The campaign suggests trying out trending searches on Google and Bing side by side. The four on the home page on Friday morning are “California abortion law,” “Michael Douglas,” “Richard Belzer SVU,” and “Craig Robinson.” I chose “California abortion law” in my test.
Bing wanted to know which results I thought were better: the list on the left or the list on the right. I chose the right. Next, I searched for “NSA data center.” I chose the results on the left this time. Finally, in the last of three searches, I clicked on “Planet with no sun.” I chose the results on the right.
I had to go through two more searches before I got the results. And the results were in Bing’s favor. Bing won three out of the four searches. I tended to choose the search results that included videos, photos and other standard background articles on the news topic. Bing provided that whereas the Google results were almost all strictly news.
Are The Results Accurate?
We turned to Greg Sterling, principal analyst at Sterling Market Research, to get his thoughts on the Bing It On campaign. He told us there was recently a controversy as Yale professor Ian Ayers sought to replicate it and then claimed he had debunked the Bing It On challenge. Microsoft disputed the study just as he and his research had disputed the earlier Bing results.
“This is a U.K. campaign, which I don't believe Microsoft has done previously. The marketing does get attention and generate discussion. So on a pure awareness level, regardless of whether the methodology is sound or the results accurate, it's a success for Microsoft. However it's very unlikely to have a major impact on real-world usage,” Sterling said.
The thing that was most interesting about the Yale-Ayers study, which sought to disprove Bing It On, was that Google won 53 percent of the time and Bing won 41 percent of the time. Even though Bing wasn't preferred by the majority it came closer to Google than might have been expected.”
Microsoft Stands By Bing
The first Bing It On campaign rolled out about a year ago. Redmond pointed to its independent study that shows people prefer Bing search results over Google.

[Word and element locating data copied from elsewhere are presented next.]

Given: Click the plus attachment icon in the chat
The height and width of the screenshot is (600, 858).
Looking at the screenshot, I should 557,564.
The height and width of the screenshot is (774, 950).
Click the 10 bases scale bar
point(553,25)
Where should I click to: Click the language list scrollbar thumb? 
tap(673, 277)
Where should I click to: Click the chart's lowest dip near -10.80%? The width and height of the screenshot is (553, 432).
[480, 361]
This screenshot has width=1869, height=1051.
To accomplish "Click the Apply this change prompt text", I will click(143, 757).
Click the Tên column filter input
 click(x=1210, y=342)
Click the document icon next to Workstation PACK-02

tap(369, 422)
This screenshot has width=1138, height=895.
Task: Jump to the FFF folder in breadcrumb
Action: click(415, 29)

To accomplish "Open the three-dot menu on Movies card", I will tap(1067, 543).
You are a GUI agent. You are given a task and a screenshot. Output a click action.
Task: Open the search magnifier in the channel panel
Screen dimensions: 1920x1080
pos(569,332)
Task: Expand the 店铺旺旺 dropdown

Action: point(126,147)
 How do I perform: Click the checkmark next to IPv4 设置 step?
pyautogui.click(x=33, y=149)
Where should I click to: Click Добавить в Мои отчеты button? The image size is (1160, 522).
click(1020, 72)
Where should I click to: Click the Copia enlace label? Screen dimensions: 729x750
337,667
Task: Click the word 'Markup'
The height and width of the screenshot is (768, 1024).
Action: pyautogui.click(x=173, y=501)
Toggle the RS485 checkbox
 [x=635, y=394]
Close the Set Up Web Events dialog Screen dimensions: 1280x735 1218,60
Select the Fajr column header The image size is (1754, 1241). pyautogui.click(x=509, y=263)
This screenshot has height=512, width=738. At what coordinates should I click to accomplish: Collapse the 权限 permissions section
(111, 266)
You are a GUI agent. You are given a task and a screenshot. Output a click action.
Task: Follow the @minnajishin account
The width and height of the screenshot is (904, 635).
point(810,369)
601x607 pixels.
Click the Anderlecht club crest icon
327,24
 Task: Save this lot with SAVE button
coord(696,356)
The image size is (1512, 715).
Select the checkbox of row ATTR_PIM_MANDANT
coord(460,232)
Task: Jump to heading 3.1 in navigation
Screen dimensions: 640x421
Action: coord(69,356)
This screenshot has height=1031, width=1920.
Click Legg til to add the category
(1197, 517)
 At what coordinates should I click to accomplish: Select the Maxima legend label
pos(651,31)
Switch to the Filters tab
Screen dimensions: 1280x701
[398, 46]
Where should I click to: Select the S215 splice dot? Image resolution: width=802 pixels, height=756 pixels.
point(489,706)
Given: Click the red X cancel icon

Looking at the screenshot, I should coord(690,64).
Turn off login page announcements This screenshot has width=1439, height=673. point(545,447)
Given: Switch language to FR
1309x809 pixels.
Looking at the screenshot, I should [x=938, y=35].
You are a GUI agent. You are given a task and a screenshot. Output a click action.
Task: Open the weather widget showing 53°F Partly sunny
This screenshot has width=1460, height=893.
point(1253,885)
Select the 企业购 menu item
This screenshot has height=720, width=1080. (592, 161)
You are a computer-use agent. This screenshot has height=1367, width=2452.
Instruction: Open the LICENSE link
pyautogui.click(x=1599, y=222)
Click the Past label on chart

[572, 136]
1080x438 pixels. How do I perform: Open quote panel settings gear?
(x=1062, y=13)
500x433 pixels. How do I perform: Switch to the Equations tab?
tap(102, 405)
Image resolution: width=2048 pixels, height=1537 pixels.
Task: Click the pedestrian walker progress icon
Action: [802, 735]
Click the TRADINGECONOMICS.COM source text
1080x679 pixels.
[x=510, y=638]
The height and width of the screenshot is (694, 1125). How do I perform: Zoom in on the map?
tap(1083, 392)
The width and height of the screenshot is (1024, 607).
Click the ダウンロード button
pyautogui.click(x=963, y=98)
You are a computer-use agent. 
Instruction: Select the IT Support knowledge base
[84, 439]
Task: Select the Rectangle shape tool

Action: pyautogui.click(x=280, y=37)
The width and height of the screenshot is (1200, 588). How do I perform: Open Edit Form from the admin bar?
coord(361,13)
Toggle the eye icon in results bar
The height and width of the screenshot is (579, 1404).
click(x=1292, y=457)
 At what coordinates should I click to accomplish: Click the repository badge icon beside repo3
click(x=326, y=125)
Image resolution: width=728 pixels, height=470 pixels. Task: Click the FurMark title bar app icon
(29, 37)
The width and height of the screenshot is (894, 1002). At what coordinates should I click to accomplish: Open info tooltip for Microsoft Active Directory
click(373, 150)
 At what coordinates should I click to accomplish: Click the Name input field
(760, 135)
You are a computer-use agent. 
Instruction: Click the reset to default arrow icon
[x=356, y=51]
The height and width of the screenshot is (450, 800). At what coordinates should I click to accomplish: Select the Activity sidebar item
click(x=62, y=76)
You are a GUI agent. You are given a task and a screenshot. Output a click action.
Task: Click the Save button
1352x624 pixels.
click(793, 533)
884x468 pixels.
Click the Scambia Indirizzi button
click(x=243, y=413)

Although most people identify themselves as Google searchers, the study shows people chose Bing Web search results over Google nearly two-to-one in blind comparison tests.
"In addition to better search results, Bing also includes useful information from your friends and experts from Facebook, Twitter, Quora, Foursquare and more, which is not available on Google," said Mike Nichols, corporate vice president and chief marketing officer of Bing. "If you want the best search results and a new, more useful way to search with your friends, try Bing today."